How to Hit Your Macro Targets When You Fall Short

If you keep finding yourself frustratingly short of hitting one or two of your macros at the end of the day, this guide will teach you how to fix that.

The implicit assumption I’m making is that you understand the benefits of focusing on macro targets, have calculated your macros, learned how to count and make meals out of them, but keep struggling to find a balance at the end of some days.

If this is you, rest assured that this is something that everyone experiences at some point. In this quick guide, I’ll teach you how to fill in the gaps quickly, easily, and with foods you enjoy.

Balancing Foods

“Balancing foods” is a phrase I made up to describe food choices made with the primary focus being to help us hit our macro targets by the end of the day should our meals fall short. Taste, while important, is a secondary consideration to convenience for most people.

As I said in my guide to making meals out of macros, the majority of people will find success easiest when they build 10-12 meals that they enjoy and fit their macros, then just eat the same meals over and over again. Yes, variety is marginally constrained, but the alternative – feeling like you’re on a macro hunt all day every day – is exhausting and unsustainable.

Once you have done that, there are two situations which commonly occur and cause people trouble:

  1. You’ve crafted the near perfect meal set for a day, but find yourself either over or under a specific macro target.  – This is an ongoing issue which needs to be fixed ASAP.
  2. You weren’t able to eat your regular meals and had to improvise, which left you short of certain macro targets at the end of a day. You get home late, tired, would prefer the extra sleep time than to cook, and want some quick and easy options.
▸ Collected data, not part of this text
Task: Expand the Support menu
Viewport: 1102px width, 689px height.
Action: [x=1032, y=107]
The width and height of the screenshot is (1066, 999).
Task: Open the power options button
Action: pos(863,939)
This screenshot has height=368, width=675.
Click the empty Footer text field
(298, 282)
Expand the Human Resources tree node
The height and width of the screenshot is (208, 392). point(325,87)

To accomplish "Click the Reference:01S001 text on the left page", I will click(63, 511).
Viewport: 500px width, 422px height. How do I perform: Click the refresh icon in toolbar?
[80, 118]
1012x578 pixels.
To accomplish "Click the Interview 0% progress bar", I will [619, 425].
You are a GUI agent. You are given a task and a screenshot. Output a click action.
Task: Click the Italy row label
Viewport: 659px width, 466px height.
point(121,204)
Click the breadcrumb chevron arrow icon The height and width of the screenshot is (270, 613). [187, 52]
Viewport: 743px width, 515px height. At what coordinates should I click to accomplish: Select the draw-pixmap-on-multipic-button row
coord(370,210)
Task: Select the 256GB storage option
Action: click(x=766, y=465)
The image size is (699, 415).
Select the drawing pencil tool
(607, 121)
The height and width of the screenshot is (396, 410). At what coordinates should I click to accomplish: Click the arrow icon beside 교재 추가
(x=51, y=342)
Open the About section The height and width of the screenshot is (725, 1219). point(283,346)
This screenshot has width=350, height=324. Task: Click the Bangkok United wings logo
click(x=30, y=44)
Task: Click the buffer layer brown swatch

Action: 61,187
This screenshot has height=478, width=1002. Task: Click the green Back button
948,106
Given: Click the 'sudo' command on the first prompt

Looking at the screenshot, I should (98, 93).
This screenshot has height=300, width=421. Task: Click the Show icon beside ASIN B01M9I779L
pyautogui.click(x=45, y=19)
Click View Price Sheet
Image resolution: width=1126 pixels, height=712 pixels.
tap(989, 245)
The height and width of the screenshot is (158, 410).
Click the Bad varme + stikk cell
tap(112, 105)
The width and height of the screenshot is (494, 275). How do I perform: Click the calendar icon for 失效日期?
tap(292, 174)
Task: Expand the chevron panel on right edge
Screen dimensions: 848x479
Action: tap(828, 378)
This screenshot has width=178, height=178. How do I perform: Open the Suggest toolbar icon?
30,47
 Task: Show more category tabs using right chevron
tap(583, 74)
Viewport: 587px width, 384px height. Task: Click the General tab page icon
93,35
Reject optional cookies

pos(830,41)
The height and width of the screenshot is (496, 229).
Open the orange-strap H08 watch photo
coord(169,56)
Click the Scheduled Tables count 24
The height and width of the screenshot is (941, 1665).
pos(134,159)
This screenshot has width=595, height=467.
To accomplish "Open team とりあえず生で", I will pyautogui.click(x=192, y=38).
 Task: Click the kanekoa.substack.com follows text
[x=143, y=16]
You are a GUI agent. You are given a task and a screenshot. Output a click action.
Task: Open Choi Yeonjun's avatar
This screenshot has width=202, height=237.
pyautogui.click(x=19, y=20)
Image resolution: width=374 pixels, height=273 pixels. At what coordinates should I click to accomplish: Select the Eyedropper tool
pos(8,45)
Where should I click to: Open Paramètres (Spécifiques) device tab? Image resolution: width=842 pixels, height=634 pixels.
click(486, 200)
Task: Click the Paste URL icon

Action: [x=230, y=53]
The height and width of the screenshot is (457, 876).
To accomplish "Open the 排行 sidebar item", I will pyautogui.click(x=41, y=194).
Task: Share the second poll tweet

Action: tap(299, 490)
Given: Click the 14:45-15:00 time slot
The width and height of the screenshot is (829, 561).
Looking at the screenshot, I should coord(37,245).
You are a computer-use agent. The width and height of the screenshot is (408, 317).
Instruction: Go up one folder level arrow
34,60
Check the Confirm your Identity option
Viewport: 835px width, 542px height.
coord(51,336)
It is variations of these two scenarios we will focus on in the examples below. First, have a look at this food Venn diagram food cheat sheet.

For more useful graphics, check out my Instagram.

Focus on the foods comprised of predominantly one or two macronutrients on the outside, those in blue and yellow. Take note in particular to those foods that you enjoy. We’re going to use this to help us fix issues you might find yourself having with examples below. It is not close to an exhaustive list, so feel free to add your own.

1. How to balance out your meal plans to get your macros right.

Here are some of the common issues.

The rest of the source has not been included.